▶ [Records for this exercise]
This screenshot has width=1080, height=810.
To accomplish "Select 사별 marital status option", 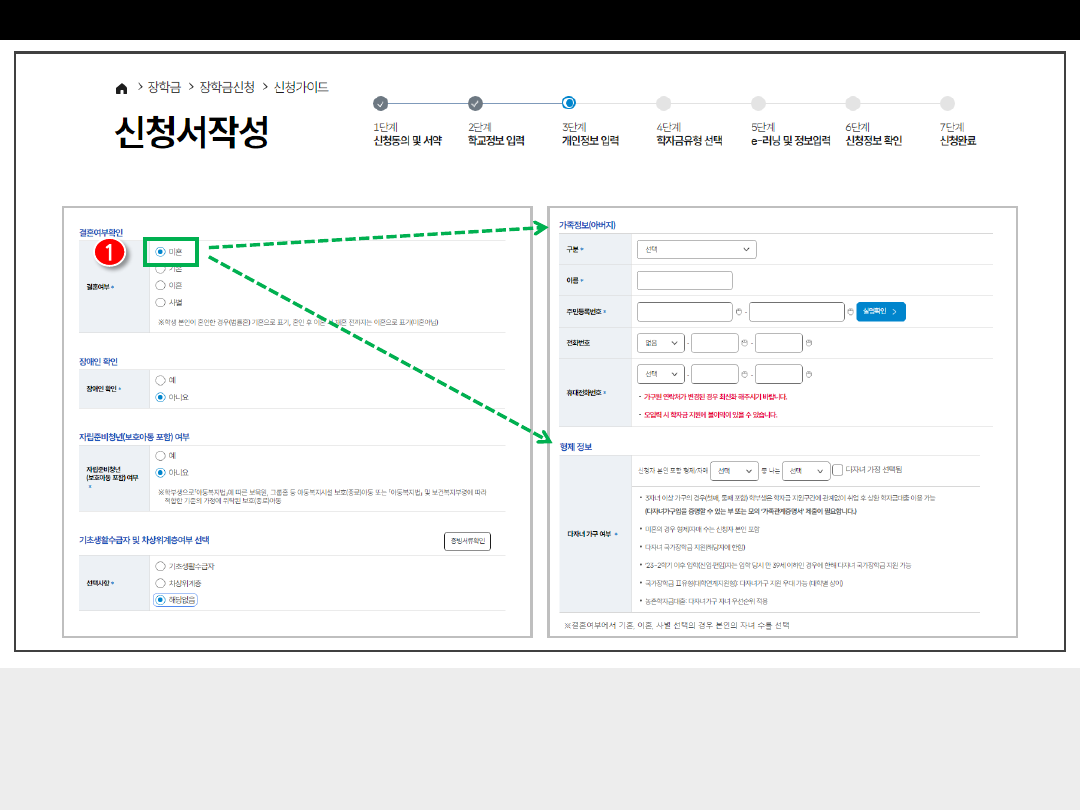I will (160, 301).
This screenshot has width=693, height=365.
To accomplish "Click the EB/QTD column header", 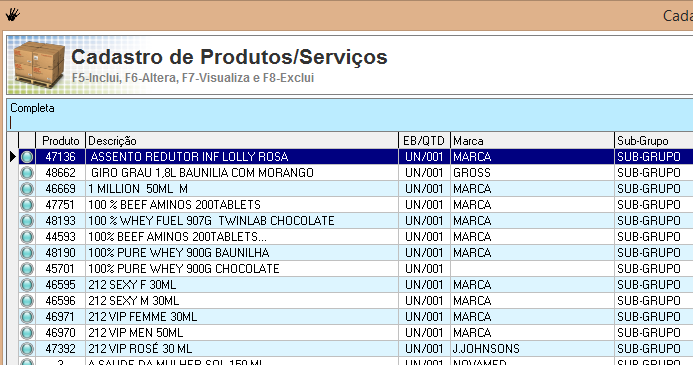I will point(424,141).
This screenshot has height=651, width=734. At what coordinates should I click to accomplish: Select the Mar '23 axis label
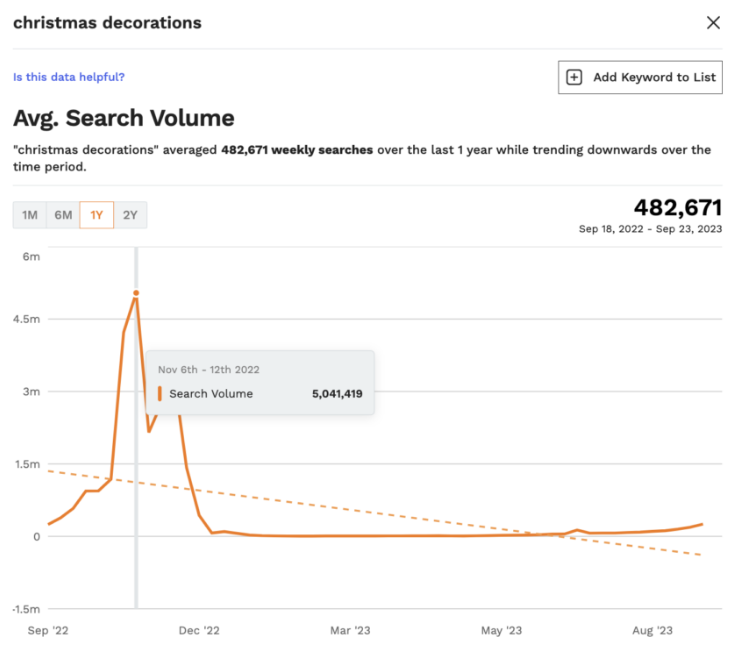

▶ [What you need to do] Please pull out every line of the records above that contains the string "width" and copy each one in full.

▶ [Exercise answer]
This screenshot has width=1080, height=810.
This screenshot has width=693, height=365.
This screenshot has height=651, width=734. At what coordinates should I click to accomplish: Select the Mar '23 axis label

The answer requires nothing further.